Connecting Teachers To Nature
Following a successful year of connecting teachers to nature, Hawke’s Bay Regional Council, Predator Free Hawke’s Bay, and Enviroschools are planning another year of free, after-school workshops in 2020.
first workshop for the year, The Magic of Coastal Wetlands, will be at the mouth of the Tukituki River in the Haumoana Domain.
“We chose this location because it’s rich in biodiversity and easily accessible. We will have a range of activities for participants to enjoy and cater for all education sectors from early childhood to secondary-level education,” says Community Engagement Coordinator Sally Chandler.
“In 2019 we were delighted to welcome over 100 teachers to our four workshops. We currently have 18 registered to attend next week, and are keen to see some more people sign up,” Sally adds.
“The purpose of the workshops is to increase teacher confidence in using the environment as a teaching resource”, says Predator Free Hawke’s Bay Education Facilitator Robyn McCool. “Feedback we’ve received from teachers has been very positive so far, and we’re looking forward to another year of building confidence.”
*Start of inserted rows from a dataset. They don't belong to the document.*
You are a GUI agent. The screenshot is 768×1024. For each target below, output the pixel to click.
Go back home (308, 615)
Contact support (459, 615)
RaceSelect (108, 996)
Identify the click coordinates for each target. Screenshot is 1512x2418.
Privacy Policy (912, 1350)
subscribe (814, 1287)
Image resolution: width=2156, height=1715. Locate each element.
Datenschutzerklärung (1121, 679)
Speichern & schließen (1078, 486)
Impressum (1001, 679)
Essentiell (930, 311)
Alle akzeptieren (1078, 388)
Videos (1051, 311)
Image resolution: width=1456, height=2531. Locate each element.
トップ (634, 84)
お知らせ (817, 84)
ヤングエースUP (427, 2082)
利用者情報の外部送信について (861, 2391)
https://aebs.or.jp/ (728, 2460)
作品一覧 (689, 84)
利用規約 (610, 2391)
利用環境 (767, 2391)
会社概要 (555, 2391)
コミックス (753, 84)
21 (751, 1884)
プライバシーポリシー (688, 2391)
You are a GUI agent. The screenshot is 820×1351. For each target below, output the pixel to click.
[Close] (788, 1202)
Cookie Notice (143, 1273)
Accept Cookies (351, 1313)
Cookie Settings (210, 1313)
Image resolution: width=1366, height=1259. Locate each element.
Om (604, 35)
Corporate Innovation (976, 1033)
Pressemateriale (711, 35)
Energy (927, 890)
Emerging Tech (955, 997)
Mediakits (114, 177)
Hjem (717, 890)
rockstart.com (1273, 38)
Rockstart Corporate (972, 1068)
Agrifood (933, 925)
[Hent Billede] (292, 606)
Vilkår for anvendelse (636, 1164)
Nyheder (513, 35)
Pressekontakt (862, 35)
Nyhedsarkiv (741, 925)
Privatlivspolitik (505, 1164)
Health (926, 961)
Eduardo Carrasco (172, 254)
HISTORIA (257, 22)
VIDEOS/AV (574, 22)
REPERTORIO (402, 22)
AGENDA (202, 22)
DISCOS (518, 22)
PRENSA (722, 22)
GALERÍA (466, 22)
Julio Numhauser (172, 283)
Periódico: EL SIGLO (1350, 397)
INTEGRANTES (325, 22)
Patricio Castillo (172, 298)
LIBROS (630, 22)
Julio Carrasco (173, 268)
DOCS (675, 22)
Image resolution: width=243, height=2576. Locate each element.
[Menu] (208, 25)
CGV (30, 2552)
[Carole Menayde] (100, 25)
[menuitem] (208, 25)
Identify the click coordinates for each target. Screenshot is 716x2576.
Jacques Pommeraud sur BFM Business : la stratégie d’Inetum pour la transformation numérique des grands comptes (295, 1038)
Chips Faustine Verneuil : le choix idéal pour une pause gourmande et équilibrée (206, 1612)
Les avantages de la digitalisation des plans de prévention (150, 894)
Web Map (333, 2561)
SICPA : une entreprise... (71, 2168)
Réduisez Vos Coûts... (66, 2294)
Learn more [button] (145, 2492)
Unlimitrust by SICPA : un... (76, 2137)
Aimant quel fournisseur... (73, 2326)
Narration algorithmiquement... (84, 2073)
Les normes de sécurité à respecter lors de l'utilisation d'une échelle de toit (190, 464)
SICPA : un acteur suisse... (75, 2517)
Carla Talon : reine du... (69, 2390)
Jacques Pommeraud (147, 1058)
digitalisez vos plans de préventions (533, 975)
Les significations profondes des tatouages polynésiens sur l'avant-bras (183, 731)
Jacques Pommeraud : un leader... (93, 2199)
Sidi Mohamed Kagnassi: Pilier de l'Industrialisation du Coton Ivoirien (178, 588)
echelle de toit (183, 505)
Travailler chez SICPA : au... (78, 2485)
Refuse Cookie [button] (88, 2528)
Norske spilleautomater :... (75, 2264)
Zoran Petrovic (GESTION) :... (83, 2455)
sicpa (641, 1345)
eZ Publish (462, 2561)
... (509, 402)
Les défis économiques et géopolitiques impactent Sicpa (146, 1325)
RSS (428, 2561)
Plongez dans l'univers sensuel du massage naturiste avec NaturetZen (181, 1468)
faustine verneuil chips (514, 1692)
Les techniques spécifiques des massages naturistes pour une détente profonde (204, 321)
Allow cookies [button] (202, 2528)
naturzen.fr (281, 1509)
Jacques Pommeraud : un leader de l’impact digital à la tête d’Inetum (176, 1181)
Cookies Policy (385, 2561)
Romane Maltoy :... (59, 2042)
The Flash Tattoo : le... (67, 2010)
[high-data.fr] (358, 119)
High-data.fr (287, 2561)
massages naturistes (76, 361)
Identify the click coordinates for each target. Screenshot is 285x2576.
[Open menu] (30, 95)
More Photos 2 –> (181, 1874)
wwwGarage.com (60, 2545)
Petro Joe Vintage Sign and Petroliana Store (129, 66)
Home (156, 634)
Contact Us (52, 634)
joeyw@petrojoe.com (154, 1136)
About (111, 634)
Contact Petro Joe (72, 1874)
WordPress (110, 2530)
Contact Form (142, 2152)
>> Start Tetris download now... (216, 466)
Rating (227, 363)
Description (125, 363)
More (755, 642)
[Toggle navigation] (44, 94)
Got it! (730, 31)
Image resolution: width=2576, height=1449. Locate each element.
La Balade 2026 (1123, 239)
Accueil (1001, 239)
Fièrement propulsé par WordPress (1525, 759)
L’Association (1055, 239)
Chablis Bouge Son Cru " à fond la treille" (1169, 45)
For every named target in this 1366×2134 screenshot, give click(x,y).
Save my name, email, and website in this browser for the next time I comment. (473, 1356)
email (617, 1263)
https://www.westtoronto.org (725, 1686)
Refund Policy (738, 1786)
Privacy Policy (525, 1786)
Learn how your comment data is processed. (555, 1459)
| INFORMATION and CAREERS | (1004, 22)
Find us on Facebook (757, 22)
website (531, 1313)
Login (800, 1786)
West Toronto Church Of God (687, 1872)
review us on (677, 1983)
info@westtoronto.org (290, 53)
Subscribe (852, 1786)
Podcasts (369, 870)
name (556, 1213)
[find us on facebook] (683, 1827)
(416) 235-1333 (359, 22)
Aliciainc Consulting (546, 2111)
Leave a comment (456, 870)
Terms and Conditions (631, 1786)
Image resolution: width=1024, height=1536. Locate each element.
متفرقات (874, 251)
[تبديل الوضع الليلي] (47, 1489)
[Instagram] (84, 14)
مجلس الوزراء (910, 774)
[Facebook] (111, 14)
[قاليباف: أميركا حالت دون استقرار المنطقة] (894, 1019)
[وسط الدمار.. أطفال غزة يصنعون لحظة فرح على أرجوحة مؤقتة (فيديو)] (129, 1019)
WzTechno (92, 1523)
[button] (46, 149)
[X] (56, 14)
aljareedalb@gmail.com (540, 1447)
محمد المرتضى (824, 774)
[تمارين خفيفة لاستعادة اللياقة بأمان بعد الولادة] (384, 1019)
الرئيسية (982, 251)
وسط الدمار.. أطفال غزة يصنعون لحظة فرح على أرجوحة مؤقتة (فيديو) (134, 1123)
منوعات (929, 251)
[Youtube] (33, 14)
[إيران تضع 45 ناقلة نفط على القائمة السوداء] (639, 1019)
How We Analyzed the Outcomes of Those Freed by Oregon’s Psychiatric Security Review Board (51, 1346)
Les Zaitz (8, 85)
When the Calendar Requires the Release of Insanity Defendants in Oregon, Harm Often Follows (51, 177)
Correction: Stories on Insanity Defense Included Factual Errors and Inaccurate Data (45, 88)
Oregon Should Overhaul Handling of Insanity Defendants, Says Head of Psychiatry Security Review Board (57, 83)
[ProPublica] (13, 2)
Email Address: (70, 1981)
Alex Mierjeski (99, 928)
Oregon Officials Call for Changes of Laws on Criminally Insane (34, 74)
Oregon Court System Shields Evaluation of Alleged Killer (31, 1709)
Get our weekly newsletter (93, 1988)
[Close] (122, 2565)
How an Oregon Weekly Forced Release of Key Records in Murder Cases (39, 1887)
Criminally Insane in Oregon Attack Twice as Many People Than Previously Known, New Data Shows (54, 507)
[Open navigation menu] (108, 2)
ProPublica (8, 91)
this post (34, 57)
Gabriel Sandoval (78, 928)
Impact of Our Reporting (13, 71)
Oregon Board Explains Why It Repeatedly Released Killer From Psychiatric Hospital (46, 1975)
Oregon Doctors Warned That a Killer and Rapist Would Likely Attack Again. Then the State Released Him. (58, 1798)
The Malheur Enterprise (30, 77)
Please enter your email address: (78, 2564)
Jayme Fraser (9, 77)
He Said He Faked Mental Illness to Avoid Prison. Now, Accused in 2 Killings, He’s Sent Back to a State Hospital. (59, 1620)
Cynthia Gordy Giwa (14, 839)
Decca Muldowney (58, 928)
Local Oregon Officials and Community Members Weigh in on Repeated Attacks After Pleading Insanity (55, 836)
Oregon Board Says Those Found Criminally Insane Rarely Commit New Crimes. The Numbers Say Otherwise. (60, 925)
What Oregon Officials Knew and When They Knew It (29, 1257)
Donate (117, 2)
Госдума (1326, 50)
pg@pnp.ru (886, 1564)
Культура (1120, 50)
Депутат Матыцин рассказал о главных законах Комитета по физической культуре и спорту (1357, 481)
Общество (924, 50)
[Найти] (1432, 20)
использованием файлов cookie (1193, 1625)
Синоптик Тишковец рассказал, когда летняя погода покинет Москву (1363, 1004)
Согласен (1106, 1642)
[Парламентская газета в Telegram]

As well as the Haumoana Domain workshop, there will be a Matariki-themed workshop at Kohupātiki Marae in May, a bush adventure at Te Mata Park in September, and a November wrap-up at the EIT Ōtātara Outdoor Learning Centre. To find out more and to register for upcoming workshops, visit the education event page on the Regional Council website.
The workshops are designed as “tasters”, only two hours in length and run after school. Previous workshops have included undertaking water sampling at the Tūtaekurī River, a focus on Matariki at Kohupātiki Marae, a bush adventure at Dolbel Reserve and the a “Who’s in my backyard” meet the providers evening at the EIT Ōtātara Outdoor Learning Centre.